> _YOUR TASK_: Your answer should be only the lines below from the one with "Where should I" to the one with "Viewport: 1058px width, 554px height.", repeated exactly, ends included.

> _THE DATA_:
BEGIN
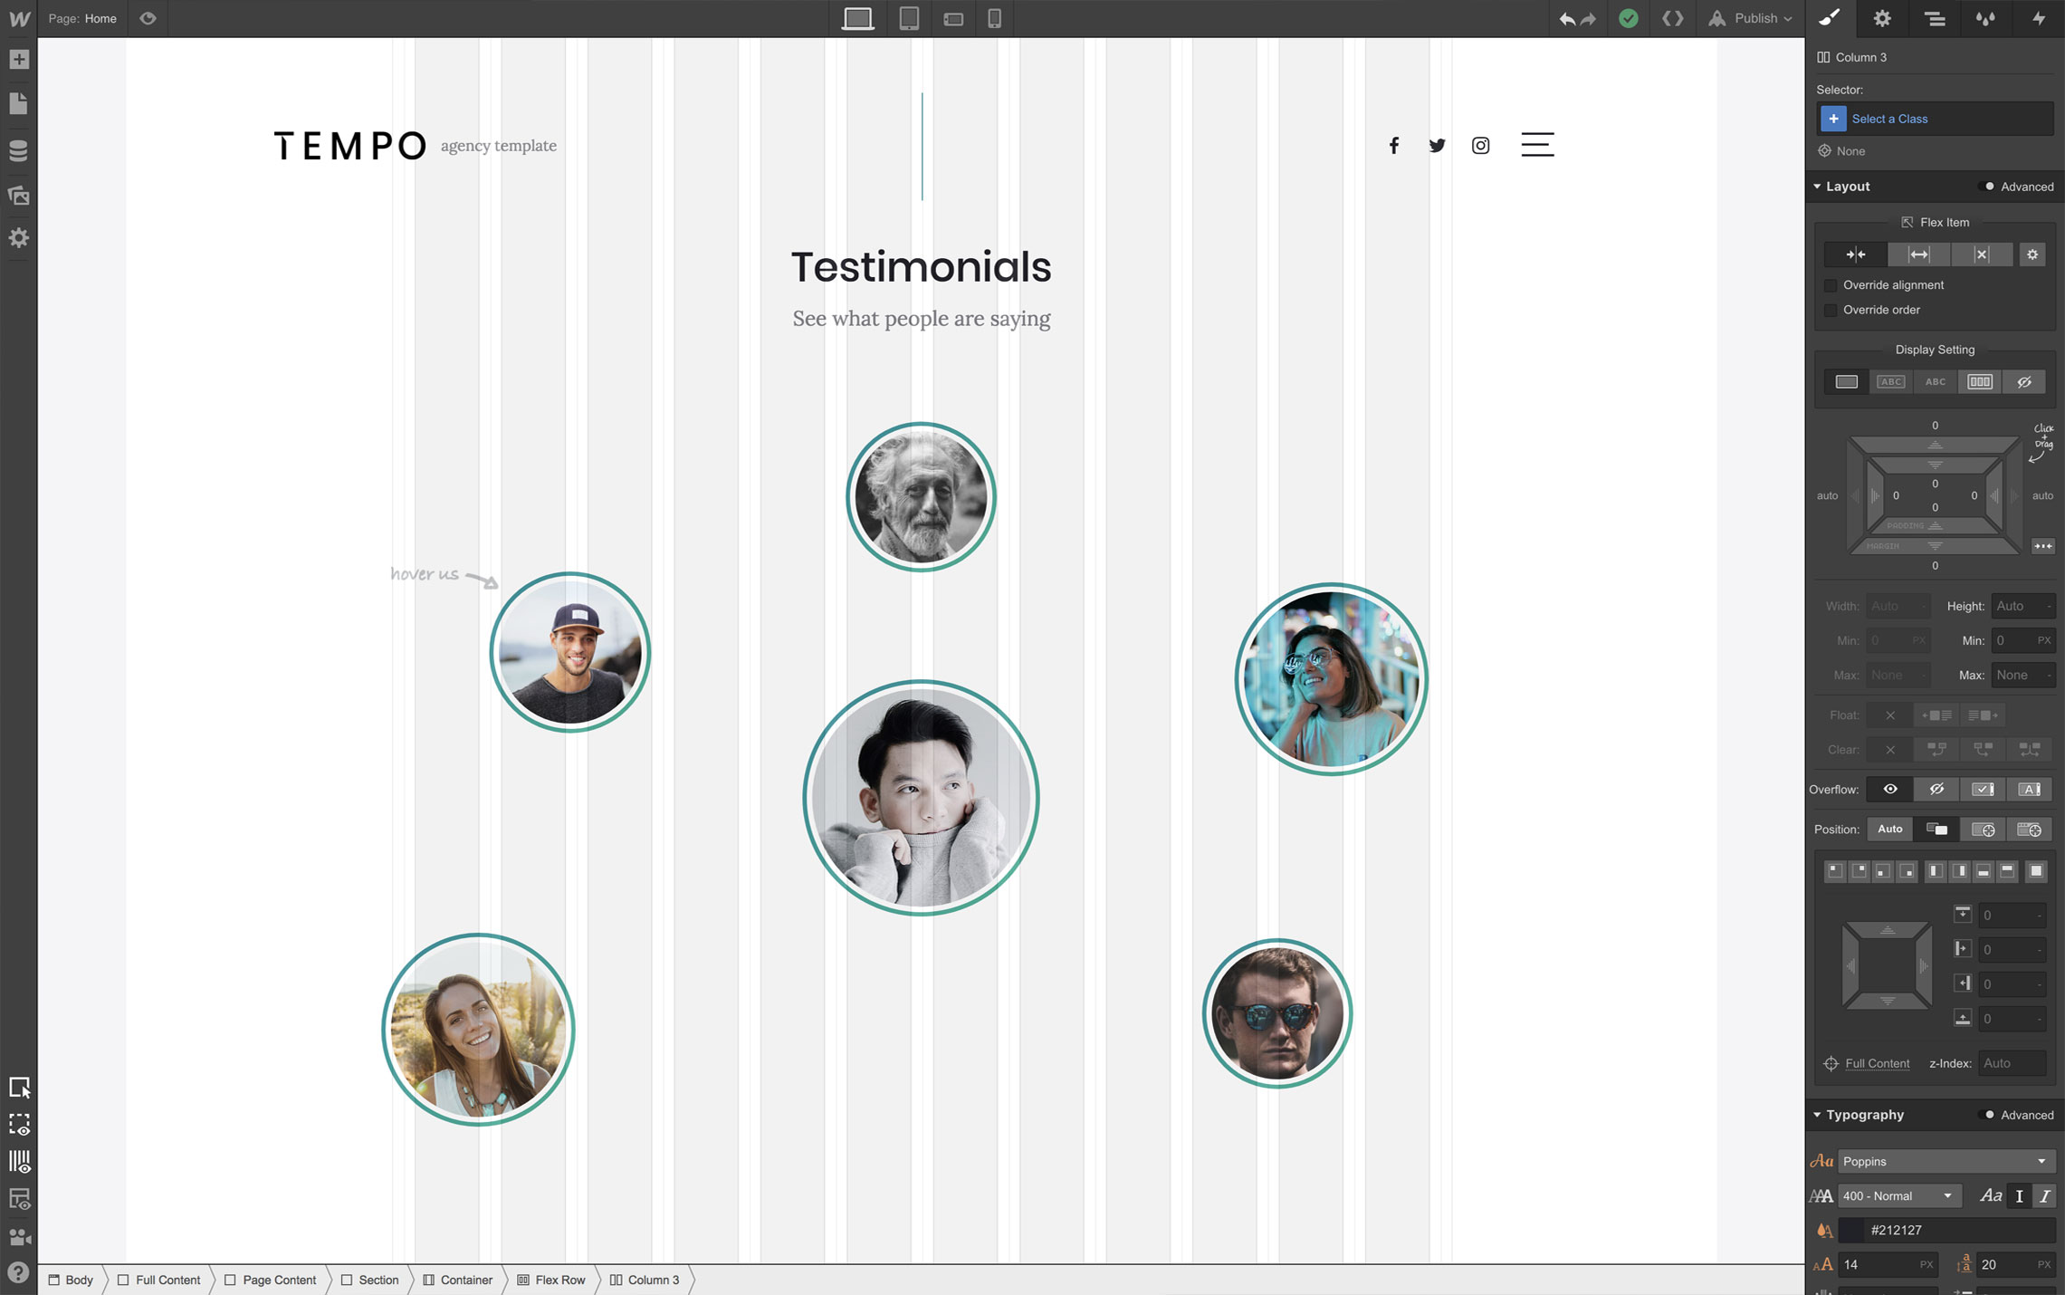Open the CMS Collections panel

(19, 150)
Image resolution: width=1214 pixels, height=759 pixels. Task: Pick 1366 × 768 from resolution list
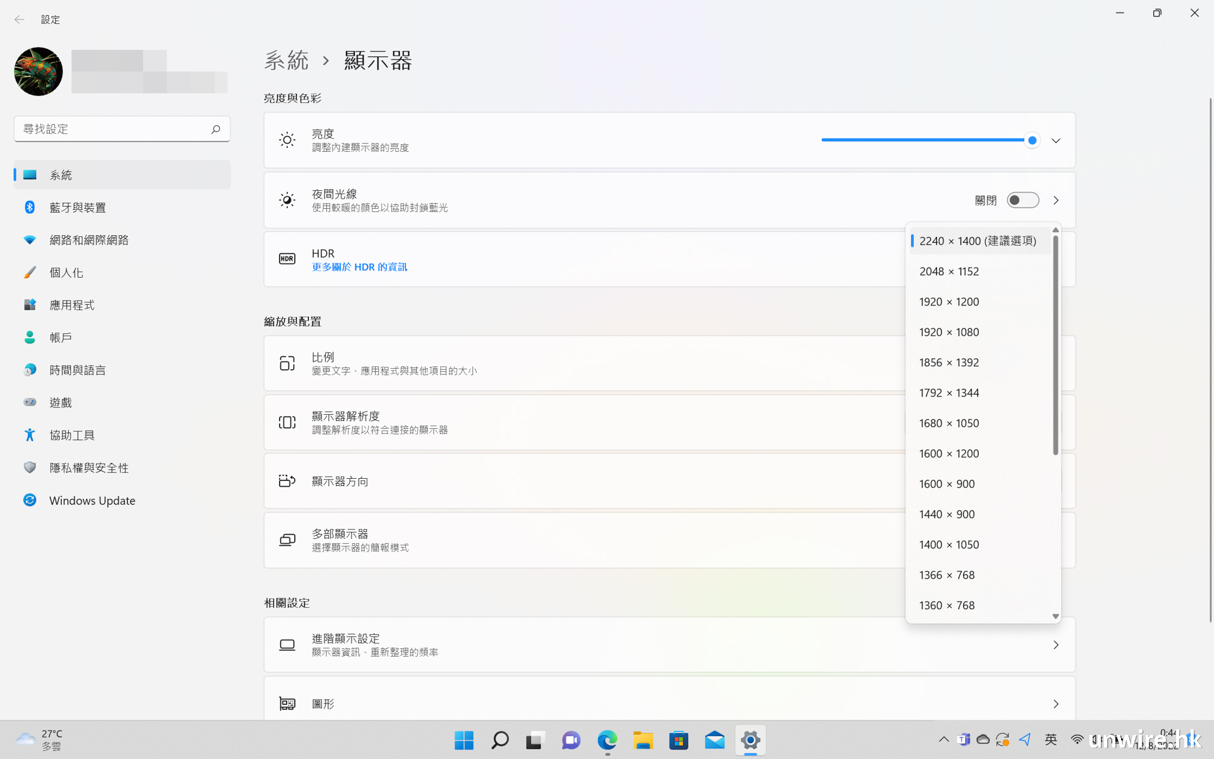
END
BEGIN
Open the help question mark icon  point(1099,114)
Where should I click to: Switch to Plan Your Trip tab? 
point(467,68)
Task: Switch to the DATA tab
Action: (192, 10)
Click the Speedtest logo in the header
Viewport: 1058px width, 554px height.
END
BEGIN
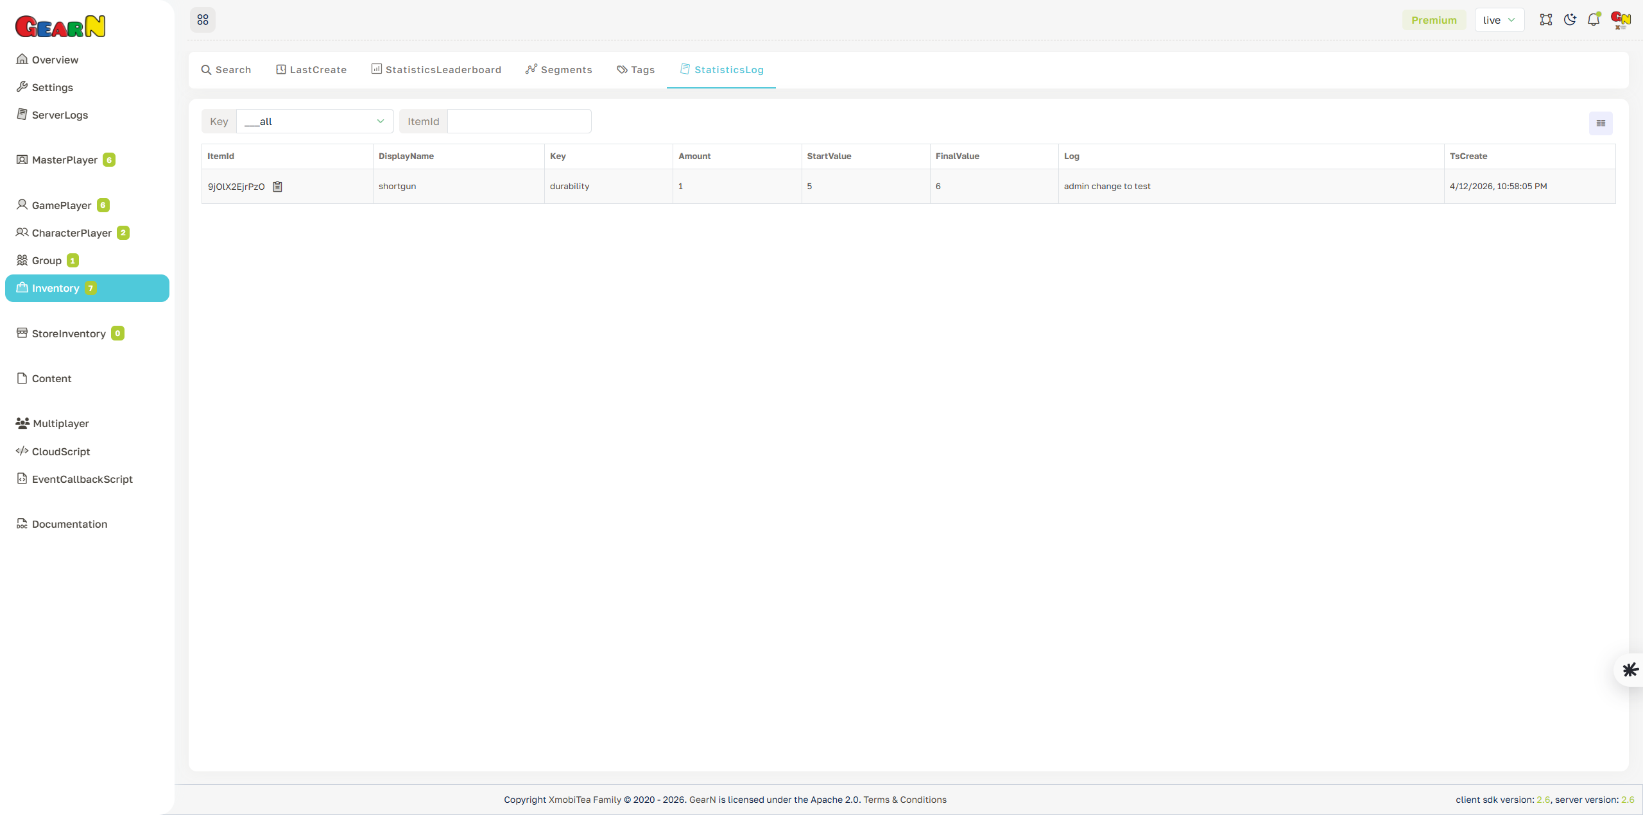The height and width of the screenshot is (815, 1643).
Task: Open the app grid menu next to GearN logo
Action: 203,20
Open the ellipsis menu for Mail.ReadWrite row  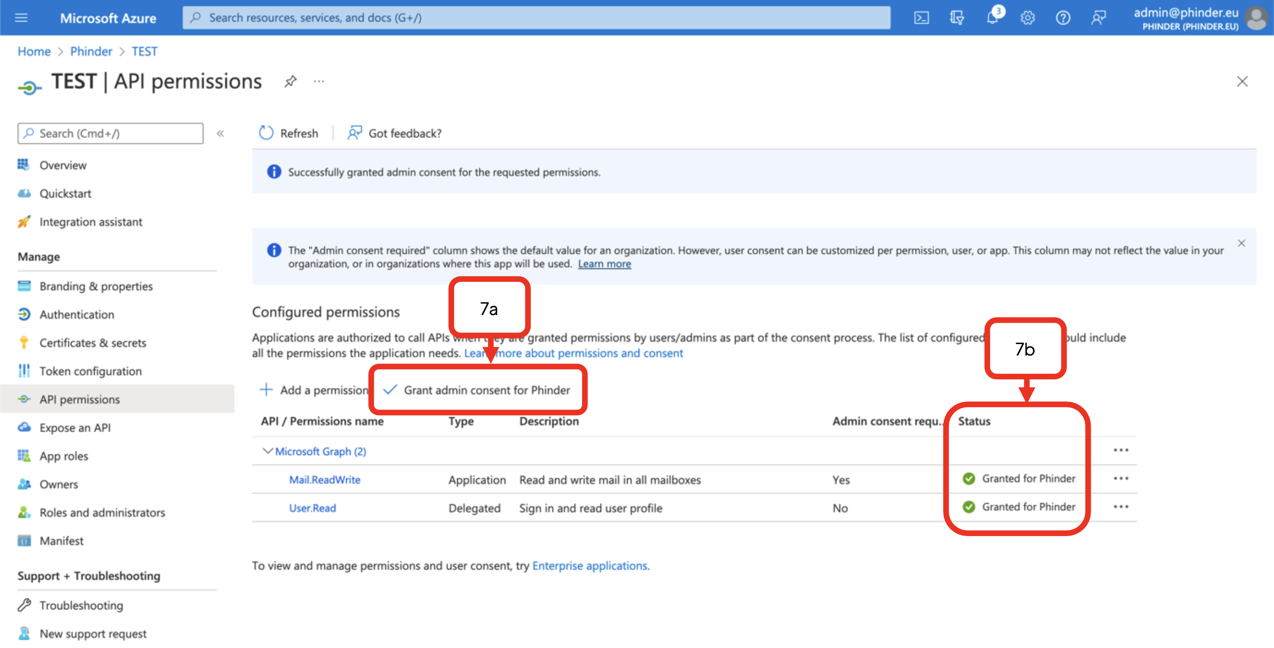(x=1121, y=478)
END
> _RESULT OF THIS TASK_:
Where should I click to: Switch to Plan Your Trip tab? 
point(467,68)
Task: Switch to the DATA tab
Action: (192, 10)
Click the Speedtest logo in the header
Viewport: 1058px width, 554px height.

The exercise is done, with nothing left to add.